## ЗАДАНИЯ
#1 Кто из людей назван по фамилии в тексте о парижских беспорядках? Перечислите всех.
#2 Как перевести на английский предложение «В Париже рвется социальный динамит.» из текста о парижских беспорядках?
#3 Подхватите текст о парижских беспорядках и продолжите его с того места, где он заканчивается.

## ТЕКСТ ДЛЯ ЧТЕНИЯ

Гавроши XXI века

Миллионы детей европейских лимитчиков безнадежно зависли в неопределенности. Чьи они? По культуре и стилю жизни большинство — ассимилированные жители западных городов. Но происхождение написано на смуглом лице, о чем постоянно припоминают местные обыватели — еще генерал Деникин сетовал, как консьержка в его эмигрантском доме бурчала вслед "грязные русские". Тогда возникает желание гордо и всем назло нарядиться в форму русского офицера, либо в нечто мусульманское или просто хулиганское

В Париже рвется социальный динамит. Что динамита много, предупреждали и левые интеллигенты, и ультраправые популисты вроде Ле Пена. Оказалось, динамита еще больше — уличные погромы и бунты, как правило, выдыхаются на третий день, а тут после целой недели драк и неразберихи полиция не знает, где и что гасить.

В США злорадствуют: нечего было французам тыкать нашими неграми. Во Франции — своя интрига вокруг соперничества премьера Вильпена и министра полиции Саркози, чьи шансы сменить Ширака на президентском посту, похоже, решаются сейчас. Европейские властители дум спешат обойти друг друга в изысканных пассах на извечные темы кто виноват и что делать. А если совсем по-русски и проще, то диагноз сводится к одному слову — лимита.

## ИСХОДНЫЕ МАТЕРИАЛЫ
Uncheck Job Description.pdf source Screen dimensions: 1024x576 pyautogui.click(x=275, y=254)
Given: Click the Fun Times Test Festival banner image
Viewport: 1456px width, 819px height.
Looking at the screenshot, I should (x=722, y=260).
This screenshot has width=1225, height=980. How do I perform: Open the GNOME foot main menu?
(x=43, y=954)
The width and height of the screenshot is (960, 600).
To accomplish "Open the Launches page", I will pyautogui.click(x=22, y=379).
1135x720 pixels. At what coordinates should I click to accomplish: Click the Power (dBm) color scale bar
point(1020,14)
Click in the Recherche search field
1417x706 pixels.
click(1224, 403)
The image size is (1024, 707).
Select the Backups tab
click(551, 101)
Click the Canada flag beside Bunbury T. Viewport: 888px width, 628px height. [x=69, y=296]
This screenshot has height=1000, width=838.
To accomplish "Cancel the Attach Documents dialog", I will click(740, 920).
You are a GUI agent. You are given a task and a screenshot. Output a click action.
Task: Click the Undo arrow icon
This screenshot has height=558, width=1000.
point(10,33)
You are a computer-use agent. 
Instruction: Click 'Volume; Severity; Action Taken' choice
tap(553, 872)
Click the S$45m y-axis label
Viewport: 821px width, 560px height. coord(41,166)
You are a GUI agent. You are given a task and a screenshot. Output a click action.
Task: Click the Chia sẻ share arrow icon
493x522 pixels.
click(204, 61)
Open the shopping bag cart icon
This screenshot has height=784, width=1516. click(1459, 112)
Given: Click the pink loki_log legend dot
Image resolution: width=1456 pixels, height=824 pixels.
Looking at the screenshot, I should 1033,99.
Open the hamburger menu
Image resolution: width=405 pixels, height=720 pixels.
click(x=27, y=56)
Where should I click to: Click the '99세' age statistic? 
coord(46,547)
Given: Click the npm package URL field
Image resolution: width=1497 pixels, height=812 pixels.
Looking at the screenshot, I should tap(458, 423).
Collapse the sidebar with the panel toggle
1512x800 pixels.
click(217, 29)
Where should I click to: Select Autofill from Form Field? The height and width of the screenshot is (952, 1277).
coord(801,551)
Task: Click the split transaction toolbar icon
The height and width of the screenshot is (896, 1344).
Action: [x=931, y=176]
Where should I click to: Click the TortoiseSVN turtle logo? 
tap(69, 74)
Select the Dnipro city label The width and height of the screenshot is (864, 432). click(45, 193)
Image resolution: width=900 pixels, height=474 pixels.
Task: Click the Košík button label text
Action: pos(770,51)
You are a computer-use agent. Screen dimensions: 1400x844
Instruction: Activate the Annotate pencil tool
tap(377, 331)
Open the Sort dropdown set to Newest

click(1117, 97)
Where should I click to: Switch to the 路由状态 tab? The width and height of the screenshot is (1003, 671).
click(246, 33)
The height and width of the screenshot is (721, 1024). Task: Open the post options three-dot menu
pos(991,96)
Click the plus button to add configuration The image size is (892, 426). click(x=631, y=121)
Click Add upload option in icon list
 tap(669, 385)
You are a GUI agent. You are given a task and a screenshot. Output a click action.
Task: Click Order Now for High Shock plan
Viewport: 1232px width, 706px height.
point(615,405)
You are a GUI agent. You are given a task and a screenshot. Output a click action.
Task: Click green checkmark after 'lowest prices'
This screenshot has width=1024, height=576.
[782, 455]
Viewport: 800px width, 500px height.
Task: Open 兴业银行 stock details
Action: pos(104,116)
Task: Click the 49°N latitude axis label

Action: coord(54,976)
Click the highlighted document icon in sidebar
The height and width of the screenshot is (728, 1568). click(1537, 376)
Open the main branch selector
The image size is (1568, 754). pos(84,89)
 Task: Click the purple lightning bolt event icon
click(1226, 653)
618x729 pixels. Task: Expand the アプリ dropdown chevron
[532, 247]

## ОТВЕТЫ
#1 Деникин, Ле Пен, Вильпен, Саркози, Ширак

#2 Social dynamite is exploding in Paris.

#3
В 50-е годы, когда отступили кошмары Великой депрессии и фашизма, а пролетариям Запада помогли ради социального мира и сдерживания коммунизма подняться в классовой иерархии, возникла нехватка рук на нижних уровнях. Желающих месить бетон, убирать улицы и стоять у конвейера европейцы без труда отыскали в своих бывших владениях: англичане — в Пакистане и на Ямайке, немцы — в Турции и Югославии, французы — в Алжире и Сенегале. (Так власти Москвы со времен метростроя выкачивали молодую непритязательную рабсилу из русских деревень, а сегодня — из Молдовы и Таджикистана.)Лимитчикам обещали гражданство (прописку), и они пахали, как могут пахать лишь недавние крестьяне, веря в лучшую долю детей.

Дети-то теперь и бьют стекла в Париже. Их жизнь не такая голодная, как была у родителей в далеком селе, только не с нею они сравнивают. Социальная мобильность застопорилась в 70-е. Дешевая рабочая сила не нужна, когда производство выносится в Мексику или Китай. Миллионы детей европейских лимитчиков безнадежно зависли в неопределенности. Чьи они? По культуре и стилю жизни большинство — ассимилированные жители западных городов: носят кроссовки и джинсы, играют в футбол, едят гамбургеры, французский и английский языки им родные. Но происхождение написано на смуглом лице, о чем постоянно припоминают местные обыватели — еще генерал Деникин сетовал, как консьержка в его эмигрантском доме бурчала вслед «грязные русские». Тогда возникает желание гордо и всем назло нарядиться (тут уж кому что роднее) в форму русского офицера, либо в нечто мусульманское или просто хулиганское.

Оптимистические прогнозы теорий модернизации, по которым бывшие крестьяне должны превращаться в современных горожан со статусом среднего класса или кадрового пролетариата, не сработали. Сегодня мы сталкиваемся с классом, которому и названия толком нет. В Латинской Америке их зовут маргиналами, в Германии — люмпенами, в России времен скитаний молодого Горького — босячеством. Французский социолог Пьер Бурдье предложил более аналитичный термин — субпролетариат.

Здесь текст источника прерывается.